It might not even be a fair question, but it is one that has found its way into my head recently.
Yet, society places a value on these roles by ascribing financial reward to each. That is how a capitalist society works, fairly or not. A further question could be ‘does the financial reward reveal the level of importance?’
If we ranked roles according to financial remuneration, would the highest paid be the most valuable, and the lowest paid be of very little value?
The event which got me thinking along these lines was fairly innocent. I requested a quote from a carpenter to construct a roof for a verandah.
My quote was for labour only, I would supply all the materials. Easy enough was his reply, probably two days work. This was quite attractive to me as I knew it would take me about a year if I did it myself!
The quote he came back with however shattered my dreams of fishing while he built – $3000 labour for two days work!!! That’s $1500 a day. Just under $200 an hour.

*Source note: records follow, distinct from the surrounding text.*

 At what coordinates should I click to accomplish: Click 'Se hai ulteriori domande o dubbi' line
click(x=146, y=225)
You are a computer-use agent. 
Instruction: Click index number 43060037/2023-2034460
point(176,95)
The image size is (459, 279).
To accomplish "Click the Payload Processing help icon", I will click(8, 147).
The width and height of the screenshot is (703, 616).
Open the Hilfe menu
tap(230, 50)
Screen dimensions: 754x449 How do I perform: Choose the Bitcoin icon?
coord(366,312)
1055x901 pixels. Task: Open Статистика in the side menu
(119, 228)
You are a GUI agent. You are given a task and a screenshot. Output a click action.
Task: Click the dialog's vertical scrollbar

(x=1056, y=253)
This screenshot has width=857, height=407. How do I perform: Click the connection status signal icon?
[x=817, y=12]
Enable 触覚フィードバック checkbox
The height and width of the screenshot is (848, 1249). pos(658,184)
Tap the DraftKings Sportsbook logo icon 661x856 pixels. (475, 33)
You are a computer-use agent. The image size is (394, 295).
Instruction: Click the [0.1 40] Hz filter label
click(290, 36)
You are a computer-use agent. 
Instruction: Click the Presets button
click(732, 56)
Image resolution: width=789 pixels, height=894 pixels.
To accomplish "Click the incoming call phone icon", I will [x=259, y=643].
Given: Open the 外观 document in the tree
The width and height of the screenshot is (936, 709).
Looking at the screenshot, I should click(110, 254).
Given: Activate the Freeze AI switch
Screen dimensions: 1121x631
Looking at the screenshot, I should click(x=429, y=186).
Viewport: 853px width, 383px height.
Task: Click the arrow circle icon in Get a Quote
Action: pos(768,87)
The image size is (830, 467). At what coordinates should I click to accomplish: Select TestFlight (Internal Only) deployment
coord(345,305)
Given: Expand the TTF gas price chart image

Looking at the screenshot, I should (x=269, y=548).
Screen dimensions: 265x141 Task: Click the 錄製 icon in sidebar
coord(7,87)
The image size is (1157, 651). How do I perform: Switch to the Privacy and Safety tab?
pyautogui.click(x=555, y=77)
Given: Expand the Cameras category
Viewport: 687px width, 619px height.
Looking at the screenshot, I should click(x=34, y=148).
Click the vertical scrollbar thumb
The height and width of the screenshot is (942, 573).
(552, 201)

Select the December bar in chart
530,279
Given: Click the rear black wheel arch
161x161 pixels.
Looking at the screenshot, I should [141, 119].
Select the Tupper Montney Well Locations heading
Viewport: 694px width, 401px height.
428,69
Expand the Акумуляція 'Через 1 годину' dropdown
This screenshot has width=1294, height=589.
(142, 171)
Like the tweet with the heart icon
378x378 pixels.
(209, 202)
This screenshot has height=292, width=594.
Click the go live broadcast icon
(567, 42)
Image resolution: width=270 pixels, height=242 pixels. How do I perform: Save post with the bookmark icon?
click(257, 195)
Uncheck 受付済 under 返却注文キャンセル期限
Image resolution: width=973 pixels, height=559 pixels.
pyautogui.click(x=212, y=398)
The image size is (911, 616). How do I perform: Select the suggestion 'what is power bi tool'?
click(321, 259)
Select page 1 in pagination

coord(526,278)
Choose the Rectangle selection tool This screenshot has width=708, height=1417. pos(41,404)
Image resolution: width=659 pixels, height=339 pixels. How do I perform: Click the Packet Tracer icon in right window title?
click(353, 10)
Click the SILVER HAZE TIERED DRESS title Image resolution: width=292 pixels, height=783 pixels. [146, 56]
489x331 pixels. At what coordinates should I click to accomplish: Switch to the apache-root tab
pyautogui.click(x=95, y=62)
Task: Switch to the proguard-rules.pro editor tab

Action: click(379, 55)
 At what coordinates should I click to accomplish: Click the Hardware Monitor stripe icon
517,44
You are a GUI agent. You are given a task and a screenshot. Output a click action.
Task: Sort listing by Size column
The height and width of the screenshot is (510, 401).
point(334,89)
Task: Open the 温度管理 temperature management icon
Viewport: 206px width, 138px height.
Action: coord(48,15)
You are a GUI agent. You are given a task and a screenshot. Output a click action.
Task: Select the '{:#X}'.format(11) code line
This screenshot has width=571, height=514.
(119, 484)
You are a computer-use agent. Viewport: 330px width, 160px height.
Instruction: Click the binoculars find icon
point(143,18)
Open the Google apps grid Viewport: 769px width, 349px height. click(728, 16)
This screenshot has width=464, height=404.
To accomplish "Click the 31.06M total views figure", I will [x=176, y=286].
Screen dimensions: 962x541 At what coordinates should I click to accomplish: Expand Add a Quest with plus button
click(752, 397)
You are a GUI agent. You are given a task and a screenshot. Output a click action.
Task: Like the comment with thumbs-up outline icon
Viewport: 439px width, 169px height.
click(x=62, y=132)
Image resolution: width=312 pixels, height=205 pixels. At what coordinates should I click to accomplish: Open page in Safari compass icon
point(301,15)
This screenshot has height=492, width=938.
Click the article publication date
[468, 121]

I immediately began to think that his time must be far more valuable than mine, given that his hourly rate is four times greater. Strange, but sometimes the roles we think are vital and of great importance to society (teaching for example) receive far less financial reward than those which appear to be less essential.
I am not trying to devalue the role of a carpenter, or any profession for that matter, but who decides these things? Why should a tradie have the capacity to earn so much more than a teacher?
Even my mechanic charges almost $100 an hour for his labour, and I know others who charge more than $100 an hour. Is an hour of their time worth so much more than an hour of mine?
We all know that teaching is not about the money, but I do wonder how we will attract the best and brightest without offering suitable enticements.
It seems that now, from a financial perspective at least, that trades offer more potential for financial gain than many professional-type roles.
As far as teaching is concerned this needs to be considered and addressed.
Needless to say, I ended up building the verandah roof myself. It took me longer than two days, but far less than a year.